Jane McKee Smith  

Please join COPRI in congratulating Jane McKee Smith, Ph.D.,P.E., D.CE, NAE, Dist.M.ASCE as the recipient of the 2022 International Coastal Engineering Award.

The award is given annually to an individual who has made a significant contribution to the advancement of coastal engineering in the manner of engineering design, teaching, professional leadership, construction, research, planning, or a combination thereof.

Dr. Smith is recognized “for her outstanding career in coastal engineering research crucial for understanding hurricanes and storm surge and for her leadership in making coastal communities around the world safer.”

Dr. Smith is an Emeritus Senior Research Scientist at the U.S. Army Engineer Research and Development Center (ERDC), with the U.S. Army Corps of Engineers and a Research Professor at the University of Florida. Her research focus is on coastal hydrodynamics, including nearshore waves and currents, wave-current interaction, shallow-water wave processes, and storm surge. Her projects include theoretical and numerical studies as well laboratory and field experimentation. She is a Board-Certified Diplomate in coastal engineering through the Academy of Coastal, Ocean, Port and Navigation Engineers (ACOPNE).

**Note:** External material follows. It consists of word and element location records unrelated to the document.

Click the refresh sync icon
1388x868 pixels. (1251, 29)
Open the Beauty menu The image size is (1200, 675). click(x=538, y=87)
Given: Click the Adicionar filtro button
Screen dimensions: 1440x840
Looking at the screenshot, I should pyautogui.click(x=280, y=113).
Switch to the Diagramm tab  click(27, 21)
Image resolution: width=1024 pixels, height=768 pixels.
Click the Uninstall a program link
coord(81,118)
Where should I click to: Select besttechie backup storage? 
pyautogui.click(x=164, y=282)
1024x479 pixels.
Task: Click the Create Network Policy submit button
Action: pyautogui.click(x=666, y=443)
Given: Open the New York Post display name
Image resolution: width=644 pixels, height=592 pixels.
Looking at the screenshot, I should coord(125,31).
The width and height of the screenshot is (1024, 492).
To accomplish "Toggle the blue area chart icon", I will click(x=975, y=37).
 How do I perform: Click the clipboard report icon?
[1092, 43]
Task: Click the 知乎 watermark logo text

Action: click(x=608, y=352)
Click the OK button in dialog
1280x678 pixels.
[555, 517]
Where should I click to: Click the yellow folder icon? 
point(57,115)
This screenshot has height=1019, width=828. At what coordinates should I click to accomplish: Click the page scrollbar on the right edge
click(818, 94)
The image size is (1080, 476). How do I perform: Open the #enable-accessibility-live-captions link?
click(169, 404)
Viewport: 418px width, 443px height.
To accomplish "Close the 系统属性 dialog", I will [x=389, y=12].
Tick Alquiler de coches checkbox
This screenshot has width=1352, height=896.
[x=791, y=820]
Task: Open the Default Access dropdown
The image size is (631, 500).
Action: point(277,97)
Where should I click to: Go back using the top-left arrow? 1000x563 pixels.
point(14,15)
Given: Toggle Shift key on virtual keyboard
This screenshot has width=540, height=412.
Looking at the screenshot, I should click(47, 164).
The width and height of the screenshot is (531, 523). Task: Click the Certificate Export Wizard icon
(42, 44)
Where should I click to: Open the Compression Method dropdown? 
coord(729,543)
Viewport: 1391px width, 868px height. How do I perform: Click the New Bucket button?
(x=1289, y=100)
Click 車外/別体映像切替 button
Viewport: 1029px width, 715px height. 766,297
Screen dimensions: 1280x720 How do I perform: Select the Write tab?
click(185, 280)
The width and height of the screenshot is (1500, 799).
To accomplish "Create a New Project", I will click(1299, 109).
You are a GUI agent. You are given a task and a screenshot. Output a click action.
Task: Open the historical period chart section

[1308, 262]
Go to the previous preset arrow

One of her most significant contributions to the profession has been her work with predicting storm waves and ocean surges. This is a complicated physical problem incorporating physics, mathematics, and engineering to provide adequate predictive and analytical analyses. Her early research in this arena was with coastal hydrodynamics, including nearshore waves and currents, three-dimensional structure of nearshore currents, wave-current interaction, wave generation, and shallow-water wave transformation. Much of this involved large multi-institutional laboratory and well-known national, field campaigns. Her work in this area has been critical to a much better understanding of these physics.

In 2001 and 2005, she served on the organizing committee for the very successful International Conference on Ocean Waves that was organized under COPRI. She served as Secretary of the Coastal Engineering Research Council from 2001-2012 where she served as the editor of the biannual 3500 to 4000 page Proceedings of the International Conference on Coastal Engineering that is the world standard reference for this subject. In 2012, she was chosen to be Chair of the Council until she retired in 2021. Her work on and support for the Coastal Engineering Research Council was exemplary. She has also served on the COPRI Board of Governors and the Technical Region Board of Governors.

The award will be presented at the International Conference on Coastal Engineering in Sydney, Australia 4-9 December, 2022.